Life-Lessons-from-Julius-Caesar-First-Play-by-the-Rules-Then-Seize-Power.jpg

Everyone knows that the man now known as “Julius Caesar” (Gaius Julius Caesar) eventually appointed himself “Dictator for Life” (dictator perpetuo), putting the final nail in the coffin of the Roman Republic. And they may also know additional facts about Julius Caesar such as the fact that he was assassinated on the Ides of March (March 15th) or that he crossed the Rubicon with his army to seize power in Rome. While even the most unhistorically-inclined individuals have at least some awareness of these facts about Julius Caesar, they are less likely to know about his life before his reign: Julius Caesar the man, Roman citizen, consul, quaestor, curule aedile, pontifex maximus, and praetor—as impressive a political career as a military one.

But how exactly was able to rise through the ranks of Ancient Roman society, winning favor and preferment at every turn, eventually finding himself in a position to become the Julius Caesar that we know and love and romanticize about today? As I look at Julius Caesar’s life and career, I think it boils down to a single principle:

First play by the rules, then seize power.
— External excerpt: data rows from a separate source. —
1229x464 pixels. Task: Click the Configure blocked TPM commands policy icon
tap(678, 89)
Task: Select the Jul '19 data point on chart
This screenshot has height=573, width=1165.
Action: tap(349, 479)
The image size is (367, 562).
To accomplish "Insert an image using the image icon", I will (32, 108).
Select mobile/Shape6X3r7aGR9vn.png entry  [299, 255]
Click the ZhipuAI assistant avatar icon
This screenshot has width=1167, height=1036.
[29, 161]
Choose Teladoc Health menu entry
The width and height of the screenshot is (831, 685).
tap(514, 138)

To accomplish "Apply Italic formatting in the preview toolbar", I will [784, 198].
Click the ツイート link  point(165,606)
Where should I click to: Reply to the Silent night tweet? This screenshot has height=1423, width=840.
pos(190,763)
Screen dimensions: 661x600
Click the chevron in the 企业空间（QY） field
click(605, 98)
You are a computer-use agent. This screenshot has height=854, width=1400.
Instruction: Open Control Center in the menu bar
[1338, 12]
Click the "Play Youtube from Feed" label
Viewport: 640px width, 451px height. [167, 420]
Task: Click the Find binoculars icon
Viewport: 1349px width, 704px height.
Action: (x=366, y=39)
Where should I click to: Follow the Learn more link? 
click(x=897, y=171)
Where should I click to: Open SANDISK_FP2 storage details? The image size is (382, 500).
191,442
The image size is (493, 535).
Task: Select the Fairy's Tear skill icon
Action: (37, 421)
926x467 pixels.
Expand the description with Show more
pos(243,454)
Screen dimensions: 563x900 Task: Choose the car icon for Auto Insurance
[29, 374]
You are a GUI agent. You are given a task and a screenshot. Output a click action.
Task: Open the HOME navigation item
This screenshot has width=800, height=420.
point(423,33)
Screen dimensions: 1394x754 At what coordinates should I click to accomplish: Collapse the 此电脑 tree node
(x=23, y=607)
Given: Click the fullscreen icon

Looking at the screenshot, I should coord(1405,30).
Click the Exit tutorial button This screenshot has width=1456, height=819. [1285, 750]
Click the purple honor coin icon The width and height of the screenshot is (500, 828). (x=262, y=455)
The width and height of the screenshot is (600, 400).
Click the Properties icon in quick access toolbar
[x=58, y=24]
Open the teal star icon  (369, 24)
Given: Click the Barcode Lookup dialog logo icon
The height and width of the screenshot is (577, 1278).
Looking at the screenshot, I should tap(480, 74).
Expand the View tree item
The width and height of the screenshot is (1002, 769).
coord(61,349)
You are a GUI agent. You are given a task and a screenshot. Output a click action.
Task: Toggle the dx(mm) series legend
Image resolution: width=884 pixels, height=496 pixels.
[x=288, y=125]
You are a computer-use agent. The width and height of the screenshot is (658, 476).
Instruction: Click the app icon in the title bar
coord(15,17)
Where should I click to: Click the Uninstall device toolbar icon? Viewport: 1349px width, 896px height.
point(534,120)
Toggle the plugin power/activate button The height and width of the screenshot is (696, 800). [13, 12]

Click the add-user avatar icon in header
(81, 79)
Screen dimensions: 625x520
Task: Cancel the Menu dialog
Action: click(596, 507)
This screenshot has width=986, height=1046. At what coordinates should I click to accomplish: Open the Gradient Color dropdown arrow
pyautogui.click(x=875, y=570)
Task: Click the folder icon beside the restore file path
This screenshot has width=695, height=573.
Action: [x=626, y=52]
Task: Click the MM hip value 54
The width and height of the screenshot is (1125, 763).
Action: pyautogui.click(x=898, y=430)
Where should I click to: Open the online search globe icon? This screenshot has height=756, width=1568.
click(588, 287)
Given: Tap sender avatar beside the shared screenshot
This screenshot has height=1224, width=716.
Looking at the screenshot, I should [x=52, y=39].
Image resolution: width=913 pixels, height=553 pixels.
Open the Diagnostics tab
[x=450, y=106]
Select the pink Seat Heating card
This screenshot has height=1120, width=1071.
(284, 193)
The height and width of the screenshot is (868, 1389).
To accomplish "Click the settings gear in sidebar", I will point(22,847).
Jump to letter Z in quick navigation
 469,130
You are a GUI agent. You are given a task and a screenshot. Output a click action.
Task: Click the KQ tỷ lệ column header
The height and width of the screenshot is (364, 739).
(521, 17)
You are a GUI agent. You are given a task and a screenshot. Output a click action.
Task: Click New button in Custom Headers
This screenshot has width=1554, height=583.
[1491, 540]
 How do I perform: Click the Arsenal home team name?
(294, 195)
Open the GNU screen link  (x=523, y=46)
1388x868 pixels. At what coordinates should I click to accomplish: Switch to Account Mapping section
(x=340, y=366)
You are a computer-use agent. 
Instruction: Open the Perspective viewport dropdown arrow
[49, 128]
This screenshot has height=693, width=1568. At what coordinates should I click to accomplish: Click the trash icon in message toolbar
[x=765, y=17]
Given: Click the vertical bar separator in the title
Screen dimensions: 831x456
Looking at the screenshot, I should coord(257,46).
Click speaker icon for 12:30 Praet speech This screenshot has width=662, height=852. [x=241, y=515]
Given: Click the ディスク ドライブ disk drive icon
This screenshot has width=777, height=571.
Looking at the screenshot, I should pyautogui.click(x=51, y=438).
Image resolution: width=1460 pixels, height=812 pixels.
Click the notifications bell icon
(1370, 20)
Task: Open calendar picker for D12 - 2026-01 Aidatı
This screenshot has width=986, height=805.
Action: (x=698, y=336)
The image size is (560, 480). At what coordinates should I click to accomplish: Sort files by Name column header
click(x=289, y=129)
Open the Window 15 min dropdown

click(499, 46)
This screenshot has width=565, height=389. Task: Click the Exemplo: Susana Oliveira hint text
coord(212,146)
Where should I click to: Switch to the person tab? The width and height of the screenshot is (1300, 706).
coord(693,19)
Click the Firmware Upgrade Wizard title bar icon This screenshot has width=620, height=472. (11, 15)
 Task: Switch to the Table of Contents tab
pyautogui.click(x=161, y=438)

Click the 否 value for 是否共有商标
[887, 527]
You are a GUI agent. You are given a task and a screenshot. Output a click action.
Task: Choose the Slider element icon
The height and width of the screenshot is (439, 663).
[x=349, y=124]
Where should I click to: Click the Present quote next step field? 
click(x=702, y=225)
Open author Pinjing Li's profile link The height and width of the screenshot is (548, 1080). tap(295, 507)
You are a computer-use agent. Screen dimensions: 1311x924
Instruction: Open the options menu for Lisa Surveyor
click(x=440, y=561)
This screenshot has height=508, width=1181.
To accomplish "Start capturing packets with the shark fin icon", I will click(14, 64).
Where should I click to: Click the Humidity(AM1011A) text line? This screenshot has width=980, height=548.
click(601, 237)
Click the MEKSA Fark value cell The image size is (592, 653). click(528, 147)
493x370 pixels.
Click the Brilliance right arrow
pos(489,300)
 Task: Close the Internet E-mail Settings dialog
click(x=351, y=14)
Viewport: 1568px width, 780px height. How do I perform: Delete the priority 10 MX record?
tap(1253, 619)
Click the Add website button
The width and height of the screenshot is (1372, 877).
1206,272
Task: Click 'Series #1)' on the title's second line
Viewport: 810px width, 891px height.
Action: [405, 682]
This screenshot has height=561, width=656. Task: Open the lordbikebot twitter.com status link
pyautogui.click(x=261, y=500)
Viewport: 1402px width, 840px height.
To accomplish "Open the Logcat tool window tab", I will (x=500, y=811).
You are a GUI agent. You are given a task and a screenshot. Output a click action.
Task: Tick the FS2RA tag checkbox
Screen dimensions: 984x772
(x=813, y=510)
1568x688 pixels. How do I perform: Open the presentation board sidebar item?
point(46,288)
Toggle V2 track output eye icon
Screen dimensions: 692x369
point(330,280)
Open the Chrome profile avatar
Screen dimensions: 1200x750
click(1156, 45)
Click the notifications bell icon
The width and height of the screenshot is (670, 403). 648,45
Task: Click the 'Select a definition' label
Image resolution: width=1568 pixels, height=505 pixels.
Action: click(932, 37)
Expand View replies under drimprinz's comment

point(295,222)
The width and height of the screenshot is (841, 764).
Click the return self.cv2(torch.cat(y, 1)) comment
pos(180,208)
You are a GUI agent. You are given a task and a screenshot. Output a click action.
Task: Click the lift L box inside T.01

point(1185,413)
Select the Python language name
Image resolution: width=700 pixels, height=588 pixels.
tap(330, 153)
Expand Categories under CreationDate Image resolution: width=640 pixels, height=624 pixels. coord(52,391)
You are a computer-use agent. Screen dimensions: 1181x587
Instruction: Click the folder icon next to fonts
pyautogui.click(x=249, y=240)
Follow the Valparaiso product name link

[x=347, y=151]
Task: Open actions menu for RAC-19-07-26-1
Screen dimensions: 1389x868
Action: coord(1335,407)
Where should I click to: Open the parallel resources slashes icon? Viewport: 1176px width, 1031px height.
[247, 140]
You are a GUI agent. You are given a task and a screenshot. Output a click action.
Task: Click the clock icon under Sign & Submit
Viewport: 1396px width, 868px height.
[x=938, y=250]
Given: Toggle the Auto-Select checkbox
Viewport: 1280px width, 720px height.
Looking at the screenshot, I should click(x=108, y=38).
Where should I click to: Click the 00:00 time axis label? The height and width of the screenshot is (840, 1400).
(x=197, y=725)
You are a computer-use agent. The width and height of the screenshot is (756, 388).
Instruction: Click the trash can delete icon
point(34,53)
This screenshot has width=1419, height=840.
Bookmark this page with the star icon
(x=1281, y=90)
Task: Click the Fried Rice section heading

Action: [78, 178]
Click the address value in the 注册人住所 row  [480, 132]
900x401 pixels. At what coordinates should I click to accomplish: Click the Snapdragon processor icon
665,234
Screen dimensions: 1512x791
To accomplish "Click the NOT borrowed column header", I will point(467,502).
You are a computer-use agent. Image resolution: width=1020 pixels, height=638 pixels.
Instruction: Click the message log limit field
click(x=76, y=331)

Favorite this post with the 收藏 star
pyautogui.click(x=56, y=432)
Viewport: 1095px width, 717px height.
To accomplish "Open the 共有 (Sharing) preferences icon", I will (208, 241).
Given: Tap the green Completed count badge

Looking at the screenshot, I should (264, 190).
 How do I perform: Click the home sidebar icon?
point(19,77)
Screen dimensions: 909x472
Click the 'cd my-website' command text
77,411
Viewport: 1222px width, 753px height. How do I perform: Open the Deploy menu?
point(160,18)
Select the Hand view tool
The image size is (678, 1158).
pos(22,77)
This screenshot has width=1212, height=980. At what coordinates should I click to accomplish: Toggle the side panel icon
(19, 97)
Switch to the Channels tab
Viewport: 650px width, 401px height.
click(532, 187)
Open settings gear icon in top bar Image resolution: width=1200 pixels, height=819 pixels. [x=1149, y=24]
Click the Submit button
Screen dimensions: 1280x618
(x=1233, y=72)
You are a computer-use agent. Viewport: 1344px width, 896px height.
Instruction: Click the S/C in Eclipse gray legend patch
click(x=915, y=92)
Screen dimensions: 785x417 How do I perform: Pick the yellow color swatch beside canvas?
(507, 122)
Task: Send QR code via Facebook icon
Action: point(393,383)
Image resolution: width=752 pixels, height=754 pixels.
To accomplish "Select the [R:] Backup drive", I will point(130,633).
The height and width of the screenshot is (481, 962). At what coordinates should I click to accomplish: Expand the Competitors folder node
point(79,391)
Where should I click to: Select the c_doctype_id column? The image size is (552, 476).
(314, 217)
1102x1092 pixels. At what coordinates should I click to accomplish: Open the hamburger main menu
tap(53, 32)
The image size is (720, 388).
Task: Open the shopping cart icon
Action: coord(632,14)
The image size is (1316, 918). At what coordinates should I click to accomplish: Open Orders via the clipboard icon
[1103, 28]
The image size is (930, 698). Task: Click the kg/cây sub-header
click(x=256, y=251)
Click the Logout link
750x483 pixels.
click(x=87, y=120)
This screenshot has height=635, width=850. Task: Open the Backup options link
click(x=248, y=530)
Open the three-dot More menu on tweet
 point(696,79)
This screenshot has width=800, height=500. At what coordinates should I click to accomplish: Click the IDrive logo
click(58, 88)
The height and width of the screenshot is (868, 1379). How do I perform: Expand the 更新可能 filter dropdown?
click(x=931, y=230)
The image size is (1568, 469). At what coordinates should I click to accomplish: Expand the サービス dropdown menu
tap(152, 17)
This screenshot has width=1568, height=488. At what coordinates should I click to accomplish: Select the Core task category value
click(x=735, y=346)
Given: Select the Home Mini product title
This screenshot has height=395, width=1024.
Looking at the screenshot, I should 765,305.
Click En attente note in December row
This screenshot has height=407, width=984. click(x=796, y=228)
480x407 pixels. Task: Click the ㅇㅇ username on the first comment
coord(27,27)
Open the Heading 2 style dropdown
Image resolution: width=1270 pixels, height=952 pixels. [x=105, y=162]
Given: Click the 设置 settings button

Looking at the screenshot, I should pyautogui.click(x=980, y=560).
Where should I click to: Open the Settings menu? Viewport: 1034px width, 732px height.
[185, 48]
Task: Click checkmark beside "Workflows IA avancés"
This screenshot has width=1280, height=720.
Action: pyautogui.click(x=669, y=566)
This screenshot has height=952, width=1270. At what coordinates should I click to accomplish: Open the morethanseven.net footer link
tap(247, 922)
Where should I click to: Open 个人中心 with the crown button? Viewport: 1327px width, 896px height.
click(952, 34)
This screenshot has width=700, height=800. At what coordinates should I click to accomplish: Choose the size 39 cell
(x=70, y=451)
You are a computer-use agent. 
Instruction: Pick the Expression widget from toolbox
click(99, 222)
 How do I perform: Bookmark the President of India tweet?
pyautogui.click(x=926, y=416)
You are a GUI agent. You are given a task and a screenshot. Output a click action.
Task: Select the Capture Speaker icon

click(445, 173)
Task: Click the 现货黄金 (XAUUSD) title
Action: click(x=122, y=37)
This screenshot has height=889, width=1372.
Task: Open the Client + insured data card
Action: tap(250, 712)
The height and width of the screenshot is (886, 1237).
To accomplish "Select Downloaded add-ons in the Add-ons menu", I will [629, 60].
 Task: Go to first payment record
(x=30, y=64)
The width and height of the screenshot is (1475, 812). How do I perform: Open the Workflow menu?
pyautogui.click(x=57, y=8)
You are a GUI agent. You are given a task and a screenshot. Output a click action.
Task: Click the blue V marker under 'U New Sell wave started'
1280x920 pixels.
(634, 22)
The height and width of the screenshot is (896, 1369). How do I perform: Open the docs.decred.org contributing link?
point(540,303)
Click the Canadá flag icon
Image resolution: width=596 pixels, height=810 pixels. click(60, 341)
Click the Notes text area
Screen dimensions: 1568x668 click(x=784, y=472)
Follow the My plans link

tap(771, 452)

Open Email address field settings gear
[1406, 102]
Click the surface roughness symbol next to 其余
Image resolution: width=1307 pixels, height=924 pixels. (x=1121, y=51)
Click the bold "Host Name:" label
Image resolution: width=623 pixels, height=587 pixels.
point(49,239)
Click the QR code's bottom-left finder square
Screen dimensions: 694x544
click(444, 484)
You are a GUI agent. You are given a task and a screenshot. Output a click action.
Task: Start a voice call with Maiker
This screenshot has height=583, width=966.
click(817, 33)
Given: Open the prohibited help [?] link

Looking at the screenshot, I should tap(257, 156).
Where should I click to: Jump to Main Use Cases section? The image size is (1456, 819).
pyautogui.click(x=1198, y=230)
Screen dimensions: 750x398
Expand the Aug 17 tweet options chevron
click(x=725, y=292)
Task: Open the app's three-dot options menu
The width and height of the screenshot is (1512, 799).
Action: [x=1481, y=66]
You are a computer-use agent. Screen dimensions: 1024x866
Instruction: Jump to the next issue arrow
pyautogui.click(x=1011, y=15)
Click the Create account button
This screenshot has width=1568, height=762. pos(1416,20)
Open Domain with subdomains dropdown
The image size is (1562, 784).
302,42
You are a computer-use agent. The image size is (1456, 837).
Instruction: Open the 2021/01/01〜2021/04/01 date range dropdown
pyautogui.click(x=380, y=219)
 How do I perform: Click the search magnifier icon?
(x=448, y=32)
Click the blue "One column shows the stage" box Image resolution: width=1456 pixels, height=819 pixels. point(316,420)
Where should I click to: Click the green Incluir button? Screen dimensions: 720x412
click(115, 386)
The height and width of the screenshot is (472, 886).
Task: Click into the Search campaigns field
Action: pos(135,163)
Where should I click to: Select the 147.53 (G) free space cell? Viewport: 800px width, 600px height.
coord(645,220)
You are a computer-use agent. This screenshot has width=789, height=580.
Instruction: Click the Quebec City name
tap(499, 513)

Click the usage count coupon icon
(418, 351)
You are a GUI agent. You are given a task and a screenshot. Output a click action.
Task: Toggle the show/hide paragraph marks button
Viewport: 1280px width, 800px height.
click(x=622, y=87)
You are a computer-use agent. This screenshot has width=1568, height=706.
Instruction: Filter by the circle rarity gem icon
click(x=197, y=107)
Although we gleefully imagine him conquering Gaul and boldly marching his troops into Rome, Julius Caesar was a master politician and a master of public opinion. And, most importantly, he knew when to shut up and keep his long-term ambitions to himself. Think, for example, of what the outcome would have been, at every turn, if Julius Caesar had spoken aloud about his quest to become the sole ruler of Rome to anyone and everyone while he was still a junior-level politician, or even as a military commander. There is no way that Julius Caesar could have risen through the ranks of Roman society without being savvier than that or without saying the party lines of the Roman Republic in public or to his colleagues while keeping quiet about his secret motivations and ambitions even as they burned within his own heart and mind.

We all know that politicians tell people what they want to hear in order to win political clout, and eventually power. If Julius Ceasar played by the rules for the majority of his career, he did so only ironically, never revealing the real Julius Caesar lurking quietly within himself, just waiting for the right opportunity to burst forth in a blaze of authenticity and glory—what we know now as the crossing of the Rubicon. Although we’re all familiar with the way in which politicians today grease the wheels, we contemporaries are such literalists that we have a hard time understanding the need for irony, subversiveness, or what we know now as “Machiavellianism”—getting people like you for the sake of your own rise to power, and subsequent maintenance and preservation thereof.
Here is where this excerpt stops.